Exemplary responses as well as their classification and suggestions generated in using automated systems and methods herein are provided below:

1. Response: Heavy call volumes and unusual requests lowered stats and were mentally draining

    • Classification: Mental Health −2, Workload −2
    • Model Suggestion: Introduce a “Call Swap” program: Allow employees to voluntarily swap calls with their colleagues during mentally draining periods using an app or internal platform.

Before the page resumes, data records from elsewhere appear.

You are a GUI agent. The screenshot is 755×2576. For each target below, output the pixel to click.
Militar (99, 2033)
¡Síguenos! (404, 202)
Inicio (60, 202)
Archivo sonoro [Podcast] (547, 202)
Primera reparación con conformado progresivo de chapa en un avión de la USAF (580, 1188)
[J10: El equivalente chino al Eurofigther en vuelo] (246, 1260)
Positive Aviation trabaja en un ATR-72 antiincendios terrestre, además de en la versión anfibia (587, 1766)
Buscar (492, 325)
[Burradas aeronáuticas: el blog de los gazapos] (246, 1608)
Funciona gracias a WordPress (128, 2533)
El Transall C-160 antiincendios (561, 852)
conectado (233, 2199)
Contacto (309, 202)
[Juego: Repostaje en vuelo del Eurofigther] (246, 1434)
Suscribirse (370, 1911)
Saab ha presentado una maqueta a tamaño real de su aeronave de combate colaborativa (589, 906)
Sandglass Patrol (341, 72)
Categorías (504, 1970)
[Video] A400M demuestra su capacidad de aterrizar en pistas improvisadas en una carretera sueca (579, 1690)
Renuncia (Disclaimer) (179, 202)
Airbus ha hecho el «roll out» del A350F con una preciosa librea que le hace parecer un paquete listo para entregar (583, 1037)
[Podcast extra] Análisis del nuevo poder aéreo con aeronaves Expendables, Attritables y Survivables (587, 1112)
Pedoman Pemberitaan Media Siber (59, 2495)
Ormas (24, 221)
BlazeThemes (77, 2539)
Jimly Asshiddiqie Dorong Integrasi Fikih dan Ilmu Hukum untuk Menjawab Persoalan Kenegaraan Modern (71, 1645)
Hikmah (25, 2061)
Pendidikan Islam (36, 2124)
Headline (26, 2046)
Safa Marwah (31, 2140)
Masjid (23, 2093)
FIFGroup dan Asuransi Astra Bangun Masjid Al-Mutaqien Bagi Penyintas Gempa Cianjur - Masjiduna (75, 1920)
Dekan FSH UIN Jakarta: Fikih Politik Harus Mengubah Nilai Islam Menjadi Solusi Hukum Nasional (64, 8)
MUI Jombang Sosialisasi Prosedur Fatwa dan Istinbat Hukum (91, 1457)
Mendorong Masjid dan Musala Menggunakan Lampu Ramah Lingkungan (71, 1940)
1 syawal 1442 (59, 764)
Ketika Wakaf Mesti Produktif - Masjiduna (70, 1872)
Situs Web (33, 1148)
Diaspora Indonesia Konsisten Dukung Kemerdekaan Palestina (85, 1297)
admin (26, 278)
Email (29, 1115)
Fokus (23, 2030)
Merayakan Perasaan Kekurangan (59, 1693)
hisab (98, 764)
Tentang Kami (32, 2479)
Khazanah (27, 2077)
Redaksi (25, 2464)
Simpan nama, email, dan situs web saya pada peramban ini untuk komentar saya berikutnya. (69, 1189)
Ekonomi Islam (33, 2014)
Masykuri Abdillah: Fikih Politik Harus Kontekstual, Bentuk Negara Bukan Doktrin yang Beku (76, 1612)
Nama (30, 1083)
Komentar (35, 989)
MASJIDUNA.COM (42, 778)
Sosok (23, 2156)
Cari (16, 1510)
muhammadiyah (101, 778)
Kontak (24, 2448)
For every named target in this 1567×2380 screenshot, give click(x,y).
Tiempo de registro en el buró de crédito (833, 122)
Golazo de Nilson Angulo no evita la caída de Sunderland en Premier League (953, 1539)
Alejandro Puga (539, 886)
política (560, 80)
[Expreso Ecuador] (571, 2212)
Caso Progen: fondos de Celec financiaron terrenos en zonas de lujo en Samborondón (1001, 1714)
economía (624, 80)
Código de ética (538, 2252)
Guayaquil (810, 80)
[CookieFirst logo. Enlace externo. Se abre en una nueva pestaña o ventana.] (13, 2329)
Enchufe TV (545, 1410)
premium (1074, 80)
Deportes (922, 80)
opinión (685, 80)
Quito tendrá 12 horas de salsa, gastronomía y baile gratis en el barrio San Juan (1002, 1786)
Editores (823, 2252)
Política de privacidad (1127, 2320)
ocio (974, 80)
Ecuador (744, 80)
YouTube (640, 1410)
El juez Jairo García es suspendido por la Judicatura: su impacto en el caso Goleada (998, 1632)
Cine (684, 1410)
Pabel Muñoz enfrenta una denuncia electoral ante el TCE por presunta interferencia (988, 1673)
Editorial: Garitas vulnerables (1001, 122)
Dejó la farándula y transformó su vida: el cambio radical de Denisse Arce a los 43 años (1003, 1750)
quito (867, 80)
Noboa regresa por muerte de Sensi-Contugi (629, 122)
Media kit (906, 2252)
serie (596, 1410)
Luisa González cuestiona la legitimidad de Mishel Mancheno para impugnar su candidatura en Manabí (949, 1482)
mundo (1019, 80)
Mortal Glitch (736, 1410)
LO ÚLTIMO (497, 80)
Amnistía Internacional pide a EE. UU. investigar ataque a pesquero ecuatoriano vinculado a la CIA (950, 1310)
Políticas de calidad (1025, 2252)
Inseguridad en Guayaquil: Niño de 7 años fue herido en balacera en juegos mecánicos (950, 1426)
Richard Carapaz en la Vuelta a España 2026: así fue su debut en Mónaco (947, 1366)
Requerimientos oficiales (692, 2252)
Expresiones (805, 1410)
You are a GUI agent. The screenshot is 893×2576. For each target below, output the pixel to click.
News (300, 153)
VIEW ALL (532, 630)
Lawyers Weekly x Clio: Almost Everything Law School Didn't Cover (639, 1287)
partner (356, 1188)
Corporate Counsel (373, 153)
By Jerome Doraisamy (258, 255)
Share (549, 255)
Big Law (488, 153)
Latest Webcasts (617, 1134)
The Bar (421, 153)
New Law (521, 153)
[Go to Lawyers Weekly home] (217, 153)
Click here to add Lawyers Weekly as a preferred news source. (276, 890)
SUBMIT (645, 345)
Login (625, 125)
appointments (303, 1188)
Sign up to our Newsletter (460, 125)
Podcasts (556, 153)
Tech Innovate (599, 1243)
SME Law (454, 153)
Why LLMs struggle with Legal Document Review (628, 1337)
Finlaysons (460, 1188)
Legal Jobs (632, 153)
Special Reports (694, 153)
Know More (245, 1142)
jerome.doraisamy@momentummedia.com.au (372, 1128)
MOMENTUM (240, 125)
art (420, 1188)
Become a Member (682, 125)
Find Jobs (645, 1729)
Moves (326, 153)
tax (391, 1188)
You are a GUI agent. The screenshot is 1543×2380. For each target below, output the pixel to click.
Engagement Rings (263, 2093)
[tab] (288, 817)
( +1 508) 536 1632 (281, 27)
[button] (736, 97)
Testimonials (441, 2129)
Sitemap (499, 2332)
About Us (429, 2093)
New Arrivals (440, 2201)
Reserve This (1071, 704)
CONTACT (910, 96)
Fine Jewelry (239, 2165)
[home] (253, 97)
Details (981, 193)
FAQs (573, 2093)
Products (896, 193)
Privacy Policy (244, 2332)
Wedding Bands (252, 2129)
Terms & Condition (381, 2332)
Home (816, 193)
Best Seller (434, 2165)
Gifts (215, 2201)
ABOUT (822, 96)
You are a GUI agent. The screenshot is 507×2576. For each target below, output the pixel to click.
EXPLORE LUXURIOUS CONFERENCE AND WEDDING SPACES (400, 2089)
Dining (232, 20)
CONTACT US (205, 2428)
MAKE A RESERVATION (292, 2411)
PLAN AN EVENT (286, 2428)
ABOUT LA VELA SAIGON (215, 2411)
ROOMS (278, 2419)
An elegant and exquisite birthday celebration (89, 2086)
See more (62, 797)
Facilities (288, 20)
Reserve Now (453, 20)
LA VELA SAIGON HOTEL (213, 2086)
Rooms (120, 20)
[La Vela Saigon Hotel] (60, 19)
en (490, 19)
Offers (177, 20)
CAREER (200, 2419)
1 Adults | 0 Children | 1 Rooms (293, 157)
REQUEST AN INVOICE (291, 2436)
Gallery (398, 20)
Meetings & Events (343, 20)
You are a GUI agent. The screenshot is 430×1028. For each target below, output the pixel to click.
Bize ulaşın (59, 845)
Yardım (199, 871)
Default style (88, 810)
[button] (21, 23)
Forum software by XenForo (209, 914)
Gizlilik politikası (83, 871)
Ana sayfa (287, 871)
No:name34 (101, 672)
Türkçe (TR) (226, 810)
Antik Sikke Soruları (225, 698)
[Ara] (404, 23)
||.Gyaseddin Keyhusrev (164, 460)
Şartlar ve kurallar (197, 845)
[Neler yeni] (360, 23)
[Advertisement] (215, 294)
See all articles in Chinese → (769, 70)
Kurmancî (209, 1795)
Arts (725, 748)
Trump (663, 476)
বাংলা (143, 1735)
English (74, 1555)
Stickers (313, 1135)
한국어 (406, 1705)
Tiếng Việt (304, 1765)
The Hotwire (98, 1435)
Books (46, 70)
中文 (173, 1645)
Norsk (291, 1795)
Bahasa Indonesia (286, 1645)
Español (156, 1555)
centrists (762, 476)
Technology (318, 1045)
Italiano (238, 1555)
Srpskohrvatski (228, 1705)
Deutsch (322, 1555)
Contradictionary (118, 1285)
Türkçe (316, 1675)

2. Response: Too many emails.

    • Classification: Workload: −1

Model Suggestion: Implement an AI-powered email filtering system: This system would automatically categorize emails based on their importance and relevance

3. Response: It was EXTREMELY loud in my business unit with everyone so close and everyone on the phones at the same time.

Classification: Productivity: −2, Office_Facilities: −2

Model Suggestion: Implement a noise-cancelling headphone policy: Provide each employee with high-quality noise cancelling headphones to help them focus and block out distractions in the office.

The above-described techniques can be implemented in digital and/or analog electronic circuitry, or in computer hardware, firmware, software, or in combinations of them. The implementation can be as a computer program product, i.e., a computer program tangibly embodied in a machine-readable storage device, for execution by, or to control the operation of, a data processing apparatus, e.g., a programmable processor, a computer, and/or multiple computers. A computer program can be written in any form of computer or programming language, including source code, compiled code, interpreted code and/or machine code, and the computer program can be deployed in any form, including as a stand-alone program or as a subroutine, element, or other unit suitable for use in a computing environment. A computer program can be deployed to be executed on one computer or on multiple computers at one or more sites. The computer program can be deployed in a cloud computing environment (e.g., Amazon® AWS, Microsoft® Azure, IBM®).

Method steps can be performed by one or more processors executing a computer program to perform functions of the invention by operating on input data and/or generating output data. Method steps can also be performed by, and an apparatus can be implemented as, special purpose logic circuitry, e.g., a FPGA (field programmable gate array), a FPAA (field-programmable analog array), a CPLD (complex programmable logic device), a PSoC

(Programmable System-on-Chip), ASIP (application-specific instruction-set processor), or an ASIC (application-specific integrated circuit), or the like. Subroutines can refer to portions of the stored computer program and/or the processor, and/or the special circuitry that implement one or more functions.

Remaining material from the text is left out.